ASSIGNMENT -> Your task is to retype, exactly, the line containing "The width and" and every later line through the end of the listing, with pictures omitted.

RECORDS FOR THE TASK ->

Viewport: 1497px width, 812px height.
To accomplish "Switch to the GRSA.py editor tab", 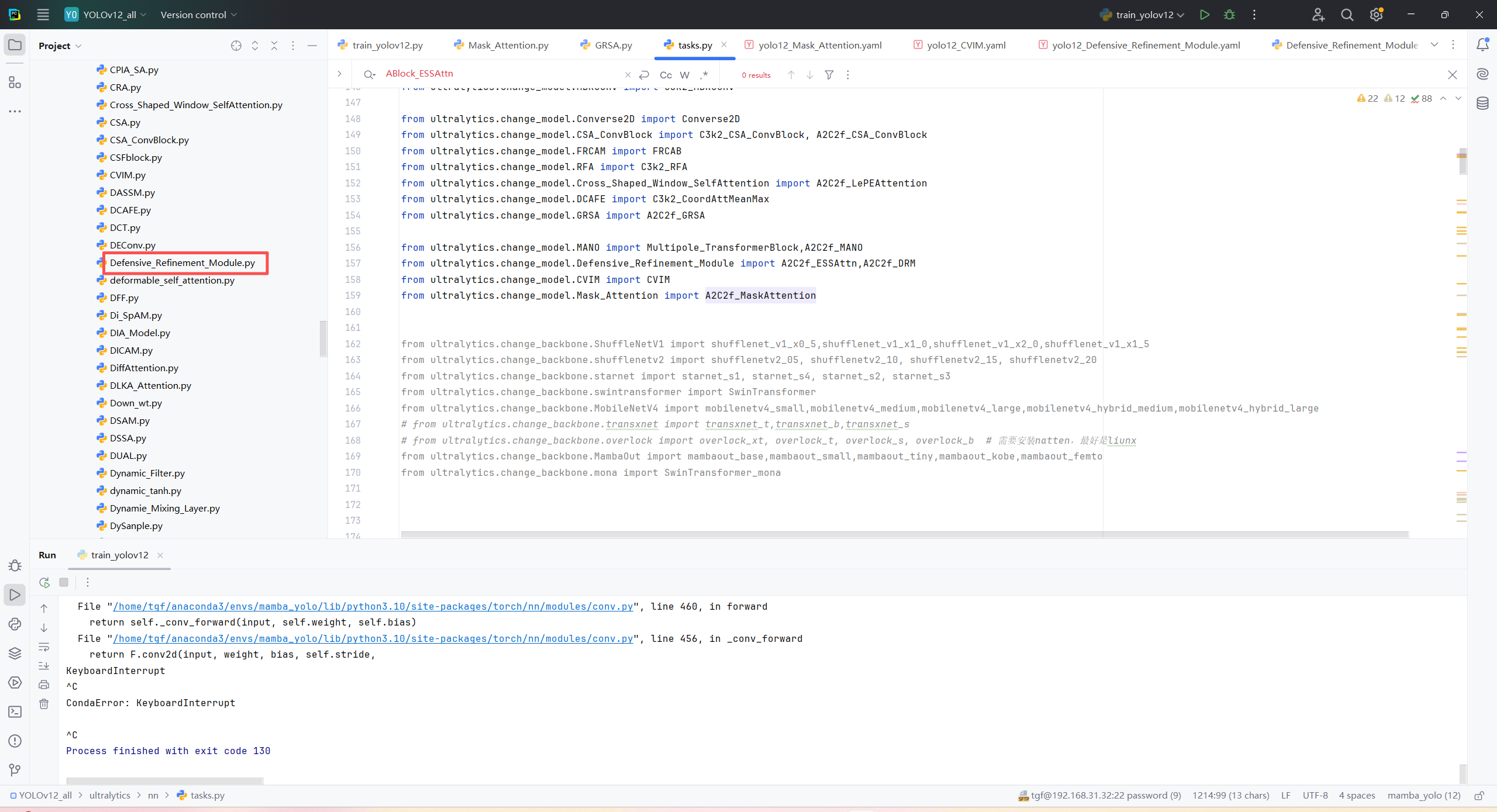I will pos(612,45).
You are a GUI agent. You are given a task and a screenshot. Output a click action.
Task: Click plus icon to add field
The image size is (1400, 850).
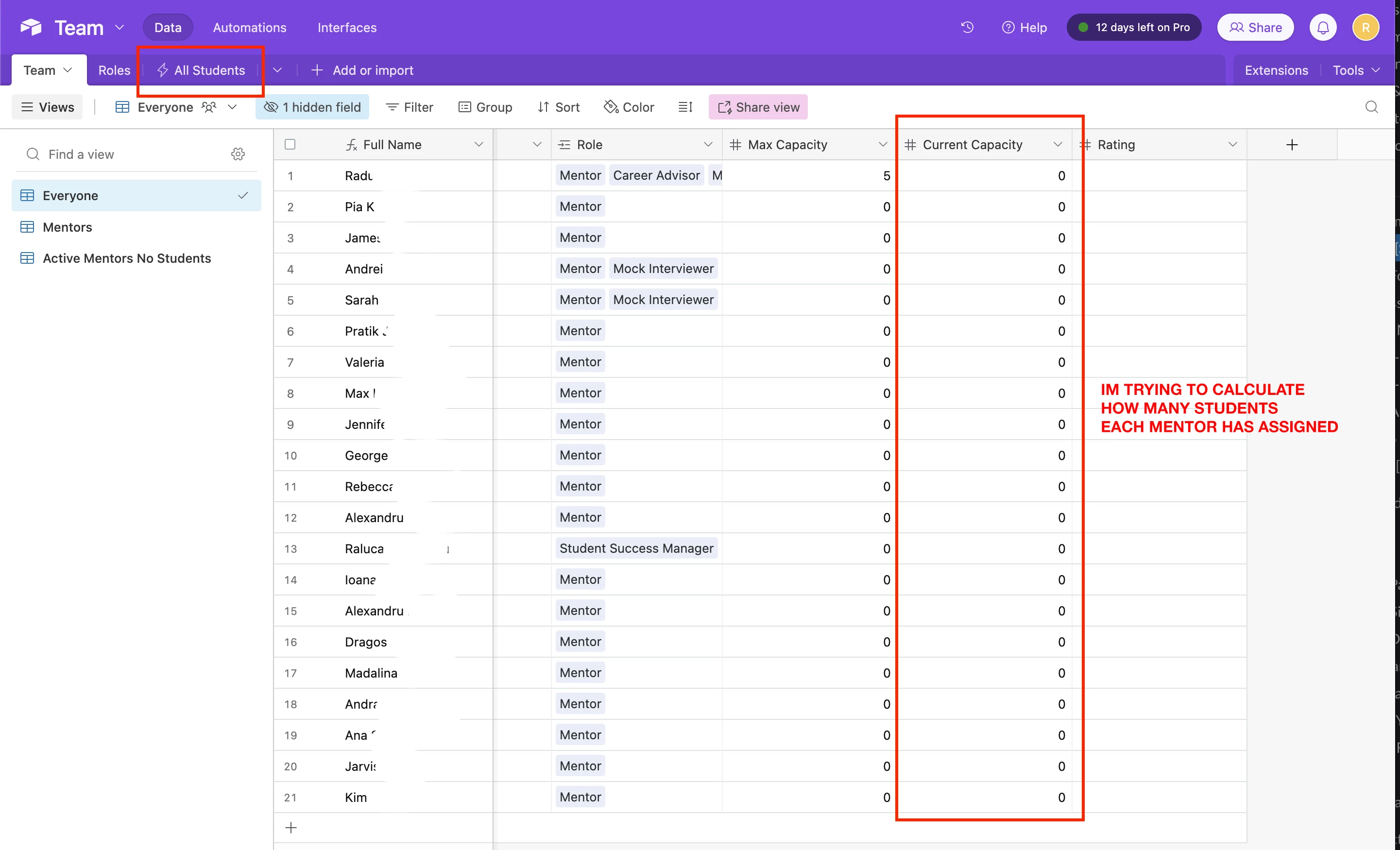pyautogui.click(x=1292, y=145)
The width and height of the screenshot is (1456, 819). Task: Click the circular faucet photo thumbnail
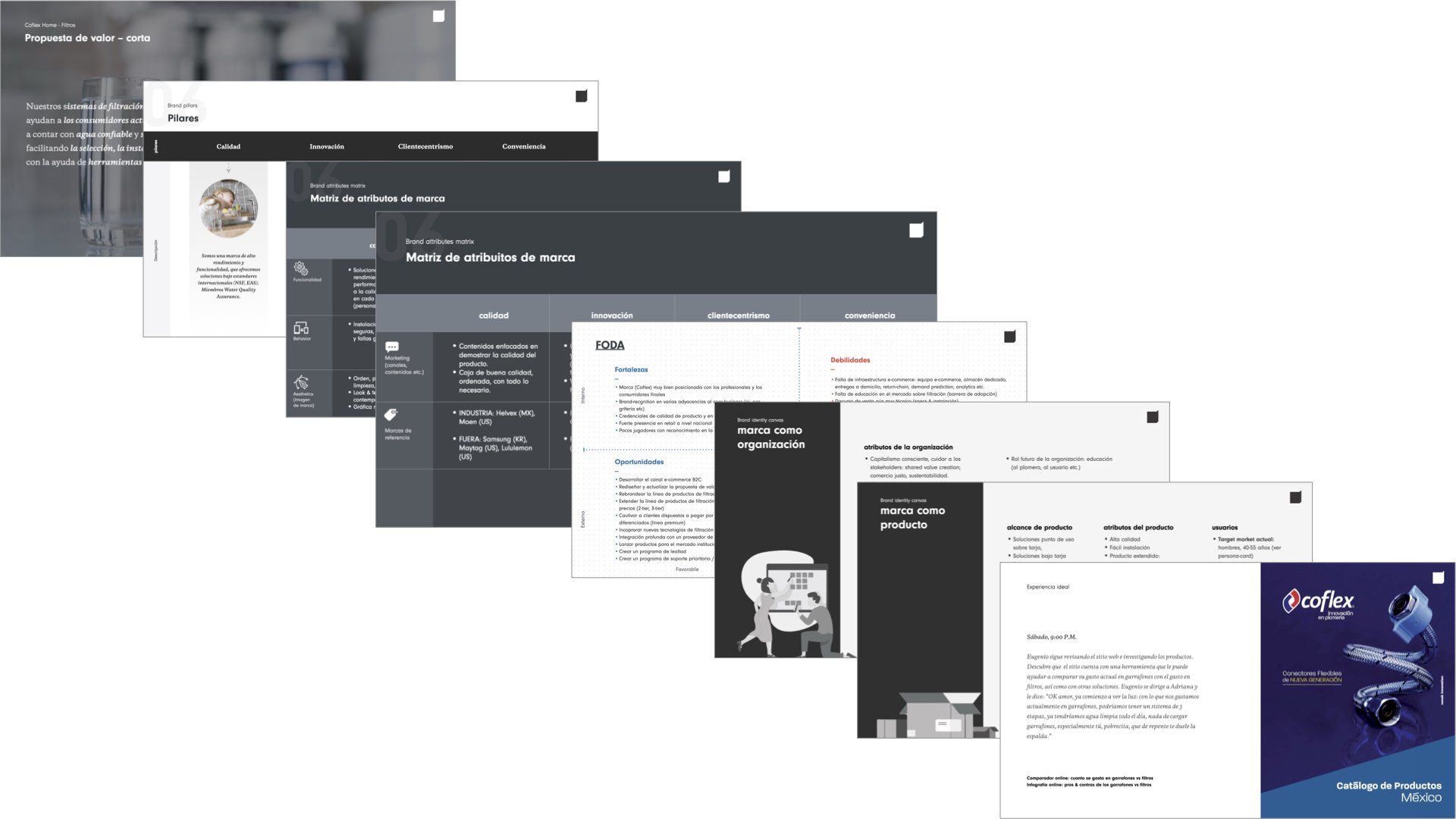(x=228, y=208)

EXERCISE RESPONSE ->
The width and height of the screenshot is (1456, 819). Task: Click the circular faucet photo thumbnail
(x=228, y=208)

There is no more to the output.